Project targets antibiotic resistance
A partnership between an Australian-Government funded initiative to fight the rise of antibiotic resistance, Samoa’s Ministry of Agriculture and Fisheries (M.A.F.) and Scientific Research Organisation of Samoa (S.R.O.S.) will turn its attention to animal health.
The Australian project, known by its acronym COMBAT-AMR, is supported by the country’s Department of Foreign Affairs and Trade’s Indo-Pacific Centre for Health Security.
They work in partnership with Government committees against antibiotic overuse and their public health counterparts in Fiji, Samoa, Solomon Islands and Papua New Guinea.
The project aims to implement capacity building and training activities to support the prevention, diagnosis, surveillance and management of Antimicrobial Resistance pathogens.
Antimicrobial resistance (A.M.R.), is the ability of microorganisms to resist being treated by antibiotic medicines, to which they have grown resistant from overuse, and poses a major and rapidly growing threat to national and global public health.
S.R.O.S. stated that it offers support and local expertise in conjunction with its collaborators.
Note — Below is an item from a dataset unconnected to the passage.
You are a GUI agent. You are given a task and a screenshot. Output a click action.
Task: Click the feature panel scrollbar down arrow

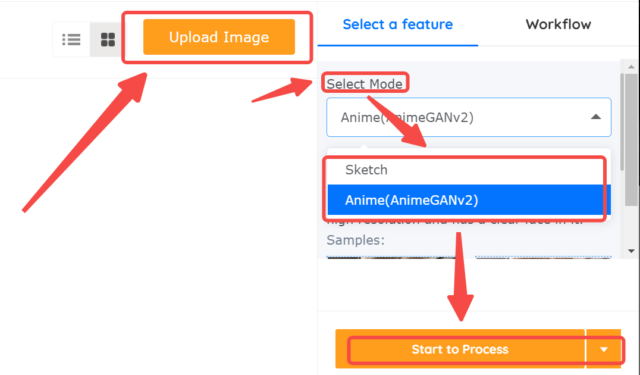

“S.R.O.S. support will be focused on providing technical assistance towards building capacity for surveillance of antimicrobial resistant microorganisms in our livestock and animal health sector,” a statement from the organisation said.
The project will work in partnership with M.A.F. and S.R.O.S. to assess Samoa’s strengths and opportunities to improve its current practices in monitoring and controlling for antimicrobial resistance in animal health.
Incorrect use of antimicrobials in animals can encourage the emergence of antibiotic resistance within bacteria carried within these populations.
Once resistant, the bacteria has the ability to spread from farms to trade and food processing environments that intersect with people.
M.A.F. is the principal organisation in Samoa which works with commercial farmers, agri-processors, and exporters, including veterinary specialists and paravets to complete drenching activities for farmers.
Working in collaboration with the sector, M.A.F. will engage with the animal health sector to better understand resistance to commonly used antimicrobial agents.
Established in 2006, S.R.O.S. promotes scientific research and innovation in the health, environment, energy and agricultural sectors.
Findings from the project will be used to establish tailored training and mentorship programmes to address gaps in monitoring and controlling the risk of antimicrobial resistance in animal health.